There are six sessions throughout the day that you can attend (which you select in advance), I was very kindly asked if I could write a quick blog to describe the sessions I attended this time around. So (as the old saying goes) Here goes nothing:

1. Feedback NOT Marking (Cat Ashby)

So the first thing to mention here is that the school I work in has a marking policy that places the onus on the students & not on the teachers, the students mark their own work in class with purple pen & we give them verbal guidance as to what they should write as their own feedback. We produce a whole class feedback sheet every half term that the students personalise. I was very keen to attend this one to see if my school is unusual in this approach & it would appear we are. I was also very eager to see how I could improve my own practice with feedback as I have tried to automatise as much of it as possible.

The cycle most schools probably use

Cat pointed out that there are many schools that operate a policy of detailed & regular marking with feedback for every student. Think to your own school policy, how much time do you dedicate to this practice, how much time do your students dedicate to it AND how much does it actually help your students to improve?

The suggested alternative is that, instead of you using lots of your valuable time to mark & feedback only for your students to give a one word response to it, you get your students to put more time into the feedback cycle & ultimately make better progress for it.

Cat’s idea to ensure that this happens is to give your students a list of topics that are going to be covered in a two weekly cycle & link them to a Hegarty Maths Clip (this could easily be a MathsWatch video or one of CorbettMaths‘ vidoes). The students are told that they need to complete 30 minutes of work based around these topics, which they chose from. At the end of the two week cycle the content is assessed, this includes a literacy element & also content form previous years or cycles (Ebbinghaus’ forgetting curve anyone?). These assessment are peer marked in class & the teachers’ job is merely to look through them & identify students who are a cause for concern.

Now the best thing about this is that from there on in the feedback is only guided by the teacher, the majority of the work is completed by the students themselves. This gives them more ownership of it, ensures that they engage better with it, recognise their weaknesses & better yet learn how best to correct it.

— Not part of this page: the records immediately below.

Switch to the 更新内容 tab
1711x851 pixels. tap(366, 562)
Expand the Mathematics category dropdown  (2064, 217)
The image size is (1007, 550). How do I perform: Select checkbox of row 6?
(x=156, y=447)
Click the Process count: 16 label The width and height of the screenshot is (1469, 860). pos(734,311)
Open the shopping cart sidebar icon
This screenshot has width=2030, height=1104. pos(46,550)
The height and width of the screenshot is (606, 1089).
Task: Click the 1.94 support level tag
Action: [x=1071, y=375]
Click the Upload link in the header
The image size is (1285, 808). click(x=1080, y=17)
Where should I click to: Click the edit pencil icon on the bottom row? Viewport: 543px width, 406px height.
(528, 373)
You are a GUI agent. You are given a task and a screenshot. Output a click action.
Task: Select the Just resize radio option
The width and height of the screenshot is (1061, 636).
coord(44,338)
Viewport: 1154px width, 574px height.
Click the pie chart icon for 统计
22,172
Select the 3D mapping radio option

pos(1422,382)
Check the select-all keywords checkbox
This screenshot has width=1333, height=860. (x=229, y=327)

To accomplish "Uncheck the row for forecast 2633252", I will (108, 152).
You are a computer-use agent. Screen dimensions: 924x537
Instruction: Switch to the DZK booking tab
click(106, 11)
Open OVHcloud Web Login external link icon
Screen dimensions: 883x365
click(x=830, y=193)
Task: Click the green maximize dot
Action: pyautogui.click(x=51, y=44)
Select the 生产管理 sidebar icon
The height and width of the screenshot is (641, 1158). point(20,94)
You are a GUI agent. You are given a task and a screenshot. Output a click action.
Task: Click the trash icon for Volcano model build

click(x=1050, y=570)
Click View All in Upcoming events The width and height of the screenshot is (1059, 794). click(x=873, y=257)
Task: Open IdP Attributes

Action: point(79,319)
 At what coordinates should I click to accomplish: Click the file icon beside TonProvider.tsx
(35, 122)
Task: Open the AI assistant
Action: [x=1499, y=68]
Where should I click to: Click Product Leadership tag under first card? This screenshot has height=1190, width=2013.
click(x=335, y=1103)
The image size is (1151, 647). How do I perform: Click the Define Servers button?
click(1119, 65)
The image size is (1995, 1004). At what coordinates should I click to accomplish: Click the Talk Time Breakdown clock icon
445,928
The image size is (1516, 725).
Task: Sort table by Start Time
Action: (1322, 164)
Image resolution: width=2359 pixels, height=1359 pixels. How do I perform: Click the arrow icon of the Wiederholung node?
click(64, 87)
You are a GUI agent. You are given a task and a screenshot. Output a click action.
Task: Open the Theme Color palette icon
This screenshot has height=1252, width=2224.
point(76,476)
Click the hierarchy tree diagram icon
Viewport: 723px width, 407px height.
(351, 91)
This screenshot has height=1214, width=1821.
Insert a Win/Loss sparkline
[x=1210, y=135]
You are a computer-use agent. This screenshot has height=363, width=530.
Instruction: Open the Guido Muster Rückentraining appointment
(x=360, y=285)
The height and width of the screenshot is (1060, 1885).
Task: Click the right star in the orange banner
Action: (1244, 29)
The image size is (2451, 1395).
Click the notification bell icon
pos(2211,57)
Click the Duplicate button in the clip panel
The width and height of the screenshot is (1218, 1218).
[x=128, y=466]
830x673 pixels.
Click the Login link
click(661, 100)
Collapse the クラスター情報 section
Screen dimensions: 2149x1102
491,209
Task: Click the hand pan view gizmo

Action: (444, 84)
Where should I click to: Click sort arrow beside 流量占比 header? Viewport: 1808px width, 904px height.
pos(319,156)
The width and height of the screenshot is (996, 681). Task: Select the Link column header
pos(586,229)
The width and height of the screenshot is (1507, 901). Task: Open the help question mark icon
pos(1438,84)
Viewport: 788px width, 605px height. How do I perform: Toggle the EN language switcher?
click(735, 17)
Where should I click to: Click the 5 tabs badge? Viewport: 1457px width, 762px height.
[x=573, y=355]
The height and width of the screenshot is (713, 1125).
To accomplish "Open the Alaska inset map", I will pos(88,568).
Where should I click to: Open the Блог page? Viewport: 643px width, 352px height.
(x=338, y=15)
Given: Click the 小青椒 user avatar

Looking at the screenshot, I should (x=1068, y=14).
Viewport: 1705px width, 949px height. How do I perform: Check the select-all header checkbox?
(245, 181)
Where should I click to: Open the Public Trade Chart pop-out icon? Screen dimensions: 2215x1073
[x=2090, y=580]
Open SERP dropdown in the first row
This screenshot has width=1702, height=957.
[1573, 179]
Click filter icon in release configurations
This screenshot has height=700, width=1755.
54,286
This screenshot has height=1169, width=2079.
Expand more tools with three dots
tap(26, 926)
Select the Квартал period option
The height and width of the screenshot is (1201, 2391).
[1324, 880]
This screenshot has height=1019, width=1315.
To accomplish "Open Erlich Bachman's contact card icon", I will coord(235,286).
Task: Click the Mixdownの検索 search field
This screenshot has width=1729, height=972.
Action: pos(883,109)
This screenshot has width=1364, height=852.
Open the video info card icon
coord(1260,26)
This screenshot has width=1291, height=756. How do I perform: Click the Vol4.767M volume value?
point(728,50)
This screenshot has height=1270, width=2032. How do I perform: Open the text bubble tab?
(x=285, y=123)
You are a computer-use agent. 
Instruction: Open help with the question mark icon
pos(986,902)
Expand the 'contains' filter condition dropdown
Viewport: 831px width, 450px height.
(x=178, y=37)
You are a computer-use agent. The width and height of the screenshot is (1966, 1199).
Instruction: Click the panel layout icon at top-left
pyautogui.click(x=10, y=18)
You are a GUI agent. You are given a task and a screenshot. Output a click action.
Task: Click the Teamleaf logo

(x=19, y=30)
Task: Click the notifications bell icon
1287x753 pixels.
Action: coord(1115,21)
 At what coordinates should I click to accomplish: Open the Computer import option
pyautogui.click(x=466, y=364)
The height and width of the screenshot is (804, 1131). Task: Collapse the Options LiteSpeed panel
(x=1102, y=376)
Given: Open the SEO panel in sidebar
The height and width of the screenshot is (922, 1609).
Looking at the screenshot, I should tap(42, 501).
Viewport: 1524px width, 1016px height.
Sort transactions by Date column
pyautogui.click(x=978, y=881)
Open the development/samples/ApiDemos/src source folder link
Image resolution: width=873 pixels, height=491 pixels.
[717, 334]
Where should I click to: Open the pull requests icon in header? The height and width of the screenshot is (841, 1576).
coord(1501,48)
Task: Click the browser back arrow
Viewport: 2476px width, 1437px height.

The really detailed Feedback/Feedforward sheet you see here is (almost) entirely filled out by the student. They select a question they got wrong & watch a Hegarty clip attached to it, make some notes, copy an example question & create a similar question to it. They then correct the selected question from the assessment. Finally they make some notes as to what they have done about the topic(s) they are less confident with, why they think they might have struggled with them & what they can do next time to ensure they don’t struggle with it again.

Cat has noted that she is in a lucky position with regard to SLT buying into this idea & that there were some compromises made in implementing this form of feedback. But the students are engaging better with it, they are themselves saying that they are finding it more useful & it gives them a more immediate fix to their weaknesses.

So if you are being weighed down by endless marking & feedback perhaps you should consider something like this yourself? Personally I operate in a similar fashion, again I am lucky that my SLT don’t have a stringent marking policy & the expectation is that the students put more into it than the teachers. This session has given me some things to think about:

  1. Give my students the list of topics in advance, to get them to be more proactive in their study
  2. Create assessments with older topics to create that need for continual revision & recall
  3. Make my assessments so they are split into OA1, OA2 & OA3 sections so that I can better see where my students’ struggles are

Wow! I actually do have a lot to say! I won’t make these blogs too long as you won’t read them all the way through. So, I will do a blog a day this week covering the rest of the sessions I attended.